[Working data — start]

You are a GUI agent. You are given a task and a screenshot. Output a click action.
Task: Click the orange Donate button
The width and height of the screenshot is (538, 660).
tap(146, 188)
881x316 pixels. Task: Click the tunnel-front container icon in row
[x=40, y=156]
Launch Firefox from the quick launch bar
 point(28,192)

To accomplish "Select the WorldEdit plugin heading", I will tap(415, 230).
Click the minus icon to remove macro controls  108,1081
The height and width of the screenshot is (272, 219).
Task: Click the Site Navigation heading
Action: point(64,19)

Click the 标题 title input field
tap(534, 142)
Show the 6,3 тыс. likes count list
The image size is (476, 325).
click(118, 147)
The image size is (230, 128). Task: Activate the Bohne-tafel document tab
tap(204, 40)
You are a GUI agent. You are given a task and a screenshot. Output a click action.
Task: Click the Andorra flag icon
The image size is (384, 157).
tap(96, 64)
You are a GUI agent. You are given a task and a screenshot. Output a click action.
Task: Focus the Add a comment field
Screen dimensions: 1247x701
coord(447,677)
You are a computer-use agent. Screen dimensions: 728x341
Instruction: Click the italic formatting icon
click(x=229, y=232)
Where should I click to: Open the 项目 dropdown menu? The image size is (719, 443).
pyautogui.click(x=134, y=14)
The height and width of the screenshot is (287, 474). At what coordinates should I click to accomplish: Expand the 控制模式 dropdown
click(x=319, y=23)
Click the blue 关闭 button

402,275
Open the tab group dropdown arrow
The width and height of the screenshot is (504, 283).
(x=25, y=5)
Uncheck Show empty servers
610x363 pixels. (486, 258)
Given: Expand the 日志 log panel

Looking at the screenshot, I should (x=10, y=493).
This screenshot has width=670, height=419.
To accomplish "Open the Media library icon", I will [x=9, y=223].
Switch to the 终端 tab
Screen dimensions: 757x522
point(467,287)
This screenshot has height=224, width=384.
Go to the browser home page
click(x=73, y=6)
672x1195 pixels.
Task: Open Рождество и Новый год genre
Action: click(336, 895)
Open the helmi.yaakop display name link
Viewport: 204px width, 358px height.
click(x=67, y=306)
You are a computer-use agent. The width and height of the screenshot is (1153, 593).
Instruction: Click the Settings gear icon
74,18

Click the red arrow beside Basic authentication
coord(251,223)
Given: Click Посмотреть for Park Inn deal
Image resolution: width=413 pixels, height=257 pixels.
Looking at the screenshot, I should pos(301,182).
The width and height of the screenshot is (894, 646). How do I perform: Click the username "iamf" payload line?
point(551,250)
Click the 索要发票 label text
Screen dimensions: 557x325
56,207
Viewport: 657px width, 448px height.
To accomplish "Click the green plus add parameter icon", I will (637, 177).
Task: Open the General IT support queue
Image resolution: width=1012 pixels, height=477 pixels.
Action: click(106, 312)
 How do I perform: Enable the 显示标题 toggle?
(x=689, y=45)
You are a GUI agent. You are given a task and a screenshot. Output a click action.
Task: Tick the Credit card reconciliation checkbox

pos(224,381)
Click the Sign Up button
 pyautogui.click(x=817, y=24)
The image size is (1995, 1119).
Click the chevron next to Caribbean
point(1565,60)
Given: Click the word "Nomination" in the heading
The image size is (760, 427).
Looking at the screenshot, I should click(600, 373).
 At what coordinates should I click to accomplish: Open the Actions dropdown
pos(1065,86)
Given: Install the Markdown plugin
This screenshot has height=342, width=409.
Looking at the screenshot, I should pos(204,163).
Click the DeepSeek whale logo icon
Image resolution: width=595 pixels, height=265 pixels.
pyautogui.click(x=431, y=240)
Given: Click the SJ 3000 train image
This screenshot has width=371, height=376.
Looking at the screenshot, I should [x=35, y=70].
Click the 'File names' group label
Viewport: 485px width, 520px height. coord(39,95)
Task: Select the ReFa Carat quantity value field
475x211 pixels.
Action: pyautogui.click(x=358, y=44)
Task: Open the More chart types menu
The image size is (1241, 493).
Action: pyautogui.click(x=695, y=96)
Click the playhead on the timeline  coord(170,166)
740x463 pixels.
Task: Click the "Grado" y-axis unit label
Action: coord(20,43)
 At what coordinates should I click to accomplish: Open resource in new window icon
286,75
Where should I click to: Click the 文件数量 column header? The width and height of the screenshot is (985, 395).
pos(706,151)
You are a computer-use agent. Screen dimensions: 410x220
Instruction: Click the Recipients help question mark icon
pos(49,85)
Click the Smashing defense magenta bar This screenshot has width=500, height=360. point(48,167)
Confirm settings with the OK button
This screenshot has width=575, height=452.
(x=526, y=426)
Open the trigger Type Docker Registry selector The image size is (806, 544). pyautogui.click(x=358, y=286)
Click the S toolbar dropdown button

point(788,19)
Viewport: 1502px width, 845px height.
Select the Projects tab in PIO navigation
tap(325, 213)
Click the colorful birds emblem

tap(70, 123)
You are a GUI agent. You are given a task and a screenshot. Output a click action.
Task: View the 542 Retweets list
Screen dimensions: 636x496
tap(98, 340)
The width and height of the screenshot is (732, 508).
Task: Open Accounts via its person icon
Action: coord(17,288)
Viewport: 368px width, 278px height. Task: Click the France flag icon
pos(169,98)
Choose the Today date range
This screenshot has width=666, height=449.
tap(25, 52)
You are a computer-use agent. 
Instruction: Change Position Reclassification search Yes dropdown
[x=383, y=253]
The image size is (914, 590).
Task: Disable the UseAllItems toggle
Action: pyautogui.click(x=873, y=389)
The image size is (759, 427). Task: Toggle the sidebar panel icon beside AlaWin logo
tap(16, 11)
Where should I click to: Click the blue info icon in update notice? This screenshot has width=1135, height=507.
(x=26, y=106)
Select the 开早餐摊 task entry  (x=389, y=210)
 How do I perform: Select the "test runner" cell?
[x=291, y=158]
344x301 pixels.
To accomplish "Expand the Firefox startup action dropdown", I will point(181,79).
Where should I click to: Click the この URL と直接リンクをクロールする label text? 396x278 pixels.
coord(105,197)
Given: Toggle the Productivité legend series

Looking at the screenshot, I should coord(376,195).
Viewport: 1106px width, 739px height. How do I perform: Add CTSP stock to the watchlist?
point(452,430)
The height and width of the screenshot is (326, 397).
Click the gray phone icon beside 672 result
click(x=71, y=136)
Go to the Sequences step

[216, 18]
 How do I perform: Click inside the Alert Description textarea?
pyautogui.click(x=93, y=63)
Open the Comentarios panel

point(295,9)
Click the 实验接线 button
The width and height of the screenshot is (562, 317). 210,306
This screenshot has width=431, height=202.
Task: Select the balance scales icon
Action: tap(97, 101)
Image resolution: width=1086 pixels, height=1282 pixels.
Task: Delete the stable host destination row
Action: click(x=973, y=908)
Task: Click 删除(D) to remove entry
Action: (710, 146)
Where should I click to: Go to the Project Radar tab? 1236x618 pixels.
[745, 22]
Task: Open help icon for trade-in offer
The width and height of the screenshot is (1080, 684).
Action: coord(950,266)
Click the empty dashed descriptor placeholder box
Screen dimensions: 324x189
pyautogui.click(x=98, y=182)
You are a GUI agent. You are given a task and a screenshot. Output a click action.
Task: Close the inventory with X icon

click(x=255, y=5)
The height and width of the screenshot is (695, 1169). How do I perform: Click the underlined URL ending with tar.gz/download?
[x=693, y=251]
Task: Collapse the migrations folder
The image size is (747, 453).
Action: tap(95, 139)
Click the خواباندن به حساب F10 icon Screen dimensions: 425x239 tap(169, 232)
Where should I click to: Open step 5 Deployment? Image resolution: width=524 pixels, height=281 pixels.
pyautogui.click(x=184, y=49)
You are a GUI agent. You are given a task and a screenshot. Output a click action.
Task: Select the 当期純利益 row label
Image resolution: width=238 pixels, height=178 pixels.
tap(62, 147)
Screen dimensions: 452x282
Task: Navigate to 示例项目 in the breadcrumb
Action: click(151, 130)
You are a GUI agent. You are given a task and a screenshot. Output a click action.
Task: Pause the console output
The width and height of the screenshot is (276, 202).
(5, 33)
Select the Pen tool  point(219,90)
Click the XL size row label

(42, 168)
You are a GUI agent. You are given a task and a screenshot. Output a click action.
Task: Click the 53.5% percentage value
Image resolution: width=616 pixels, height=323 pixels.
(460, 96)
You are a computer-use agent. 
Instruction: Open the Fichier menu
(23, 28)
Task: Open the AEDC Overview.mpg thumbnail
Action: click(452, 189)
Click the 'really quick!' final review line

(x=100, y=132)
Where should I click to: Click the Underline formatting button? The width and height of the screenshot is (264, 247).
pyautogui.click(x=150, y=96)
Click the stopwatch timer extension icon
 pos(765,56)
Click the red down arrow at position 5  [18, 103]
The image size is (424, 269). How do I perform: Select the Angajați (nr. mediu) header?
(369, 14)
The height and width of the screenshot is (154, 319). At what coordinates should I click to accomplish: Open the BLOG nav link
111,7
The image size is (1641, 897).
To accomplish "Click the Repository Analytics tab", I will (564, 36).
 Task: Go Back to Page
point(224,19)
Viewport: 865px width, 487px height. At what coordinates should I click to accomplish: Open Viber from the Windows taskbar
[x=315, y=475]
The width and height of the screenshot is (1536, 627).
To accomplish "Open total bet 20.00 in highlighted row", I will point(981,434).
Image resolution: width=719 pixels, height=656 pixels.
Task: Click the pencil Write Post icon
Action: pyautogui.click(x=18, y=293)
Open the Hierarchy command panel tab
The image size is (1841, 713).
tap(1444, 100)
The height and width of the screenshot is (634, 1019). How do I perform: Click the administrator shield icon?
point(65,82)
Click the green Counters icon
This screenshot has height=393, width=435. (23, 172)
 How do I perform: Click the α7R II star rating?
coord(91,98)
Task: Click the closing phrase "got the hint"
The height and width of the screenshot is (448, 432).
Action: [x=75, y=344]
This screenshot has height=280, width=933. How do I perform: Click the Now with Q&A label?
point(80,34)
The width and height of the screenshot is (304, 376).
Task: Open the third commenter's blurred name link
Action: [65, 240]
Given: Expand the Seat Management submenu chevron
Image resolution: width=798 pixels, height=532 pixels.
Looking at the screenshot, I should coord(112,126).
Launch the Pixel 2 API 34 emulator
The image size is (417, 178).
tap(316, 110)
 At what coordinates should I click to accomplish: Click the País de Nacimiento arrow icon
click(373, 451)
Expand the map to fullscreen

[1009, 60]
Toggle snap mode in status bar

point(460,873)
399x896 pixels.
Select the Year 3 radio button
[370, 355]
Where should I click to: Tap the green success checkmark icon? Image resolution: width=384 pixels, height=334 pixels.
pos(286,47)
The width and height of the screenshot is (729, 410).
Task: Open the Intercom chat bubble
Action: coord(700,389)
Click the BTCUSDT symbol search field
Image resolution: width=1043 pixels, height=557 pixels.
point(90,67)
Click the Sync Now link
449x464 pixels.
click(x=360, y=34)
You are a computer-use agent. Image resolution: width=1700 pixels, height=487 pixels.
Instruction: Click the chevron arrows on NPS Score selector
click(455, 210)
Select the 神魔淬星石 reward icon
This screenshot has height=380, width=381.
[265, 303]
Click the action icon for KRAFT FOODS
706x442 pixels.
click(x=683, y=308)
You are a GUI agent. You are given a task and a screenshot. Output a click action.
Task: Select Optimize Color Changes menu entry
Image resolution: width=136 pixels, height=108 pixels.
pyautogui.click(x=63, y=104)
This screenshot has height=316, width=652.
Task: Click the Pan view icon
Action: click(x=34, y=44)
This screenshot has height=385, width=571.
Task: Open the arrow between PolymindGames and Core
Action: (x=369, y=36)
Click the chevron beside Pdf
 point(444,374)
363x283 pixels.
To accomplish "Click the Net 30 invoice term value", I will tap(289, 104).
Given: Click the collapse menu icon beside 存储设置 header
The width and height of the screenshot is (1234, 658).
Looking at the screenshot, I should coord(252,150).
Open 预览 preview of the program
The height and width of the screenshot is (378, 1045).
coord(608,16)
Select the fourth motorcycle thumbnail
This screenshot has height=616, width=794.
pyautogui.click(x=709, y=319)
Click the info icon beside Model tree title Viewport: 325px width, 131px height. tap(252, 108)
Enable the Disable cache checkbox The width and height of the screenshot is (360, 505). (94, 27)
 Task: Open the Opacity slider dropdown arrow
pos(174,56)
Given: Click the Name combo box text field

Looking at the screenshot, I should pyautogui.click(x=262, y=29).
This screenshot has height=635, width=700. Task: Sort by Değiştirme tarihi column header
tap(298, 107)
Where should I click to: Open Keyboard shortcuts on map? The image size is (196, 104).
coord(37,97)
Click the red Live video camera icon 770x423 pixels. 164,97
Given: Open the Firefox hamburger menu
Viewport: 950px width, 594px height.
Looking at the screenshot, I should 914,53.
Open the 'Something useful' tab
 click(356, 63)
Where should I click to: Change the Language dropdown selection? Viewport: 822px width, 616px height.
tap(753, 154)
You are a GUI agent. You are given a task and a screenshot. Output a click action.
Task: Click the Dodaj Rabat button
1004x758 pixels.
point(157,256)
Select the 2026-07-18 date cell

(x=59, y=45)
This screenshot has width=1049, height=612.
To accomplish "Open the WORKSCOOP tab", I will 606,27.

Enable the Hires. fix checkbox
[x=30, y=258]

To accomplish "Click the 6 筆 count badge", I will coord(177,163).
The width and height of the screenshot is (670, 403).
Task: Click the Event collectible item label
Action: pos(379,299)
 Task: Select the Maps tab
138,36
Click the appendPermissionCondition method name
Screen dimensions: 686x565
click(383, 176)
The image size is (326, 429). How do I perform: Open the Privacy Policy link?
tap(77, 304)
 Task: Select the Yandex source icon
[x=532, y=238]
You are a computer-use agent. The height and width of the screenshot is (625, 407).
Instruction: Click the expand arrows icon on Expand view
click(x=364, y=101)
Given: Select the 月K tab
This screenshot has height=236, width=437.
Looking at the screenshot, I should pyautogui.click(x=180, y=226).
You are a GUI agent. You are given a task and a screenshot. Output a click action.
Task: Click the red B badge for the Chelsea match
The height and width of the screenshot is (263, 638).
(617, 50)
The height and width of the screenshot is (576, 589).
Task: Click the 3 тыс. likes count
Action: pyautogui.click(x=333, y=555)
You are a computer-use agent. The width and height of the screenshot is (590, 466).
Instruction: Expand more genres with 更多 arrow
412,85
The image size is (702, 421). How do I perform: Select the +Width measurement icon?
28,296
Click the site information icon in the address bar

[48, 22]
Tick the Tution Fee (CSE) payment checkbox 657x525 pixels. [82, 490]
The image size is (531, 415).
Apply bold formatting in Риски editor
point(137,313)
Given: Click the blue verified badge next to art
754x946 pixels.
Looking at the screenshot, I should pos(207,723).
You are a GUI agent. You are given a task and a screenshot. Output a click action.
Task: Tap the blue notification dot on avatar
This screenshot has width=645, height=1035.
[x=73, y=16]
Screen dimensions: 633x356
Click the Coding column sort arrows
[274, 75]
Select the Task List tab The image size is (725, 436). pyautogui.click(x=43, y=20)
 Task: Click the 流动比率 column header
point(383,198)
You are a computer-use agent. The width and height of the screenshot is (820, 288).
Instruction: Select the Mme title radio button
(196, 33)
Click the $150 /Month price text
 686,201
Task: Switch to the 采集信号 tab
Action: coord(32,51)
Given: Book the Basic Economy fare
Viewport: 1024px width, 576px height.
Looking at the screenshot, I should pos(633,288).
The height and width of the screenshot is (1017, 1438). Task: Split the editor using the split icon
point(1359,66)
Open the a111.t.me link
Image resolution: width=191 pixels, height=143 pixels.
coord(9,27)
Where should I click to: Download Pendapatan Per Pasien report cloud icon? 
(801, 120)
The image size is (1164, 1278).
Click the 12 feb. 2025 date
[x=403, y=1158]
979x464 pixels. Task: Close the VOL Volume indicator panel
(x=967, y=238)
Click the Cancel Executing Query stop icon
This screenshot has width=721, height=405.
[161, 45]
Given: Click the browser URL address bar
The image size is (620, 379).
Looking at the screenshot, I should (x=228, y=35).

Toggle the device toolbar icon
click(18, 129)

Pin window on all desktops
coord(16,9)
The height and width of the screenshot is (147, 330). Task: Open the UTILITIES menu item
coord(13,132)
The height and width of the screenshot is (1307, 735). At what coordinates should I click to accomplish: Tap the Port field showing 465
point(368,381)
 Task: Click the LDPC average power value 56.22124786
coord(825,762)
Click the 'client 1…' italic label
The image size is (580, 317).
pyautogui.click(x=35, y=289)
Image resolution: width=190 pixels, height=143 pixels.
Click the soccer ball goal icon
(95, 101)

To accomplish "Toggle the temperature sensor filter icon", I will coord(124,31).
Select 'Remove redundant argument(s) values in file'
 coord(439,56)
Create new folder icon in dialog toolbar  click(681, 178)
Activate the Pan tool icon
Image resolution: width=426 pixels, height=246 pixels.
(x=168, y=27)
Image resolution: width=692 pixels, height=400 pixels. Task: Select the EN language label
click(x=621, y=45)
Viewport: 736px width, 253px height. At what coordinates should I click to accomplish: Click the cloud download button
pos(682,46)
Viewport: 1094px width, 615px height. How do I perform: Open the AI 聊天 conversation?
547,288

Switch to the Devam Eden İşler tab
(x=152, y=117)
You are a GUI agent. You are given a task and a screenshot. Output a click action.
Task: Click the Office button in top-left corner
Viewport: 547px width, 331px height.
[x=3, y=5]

[Working data — finish]

Copy every line of the records above that contains "computer".

### Written answer
You are a computer-use agent. Screen dimensions: 728x341
You are a computer-use agent. The width and height of the screenshot is (1153, 593).
You are a computer-use agent. Screen dimensions: 410x220
You are a computer-use agent. 
You are a computer-use agent. 
You are a computer-use agent. Image resolution: width=1700 pixels, height=487 pixels.
You are a computer-use agent. The height and width of the screenshot is (625, 407).
You are a computer-use agent. The width and height of the screenshot is (590, 466).
You are a computer-use agent. The width and height of the screenshot is (820, 288).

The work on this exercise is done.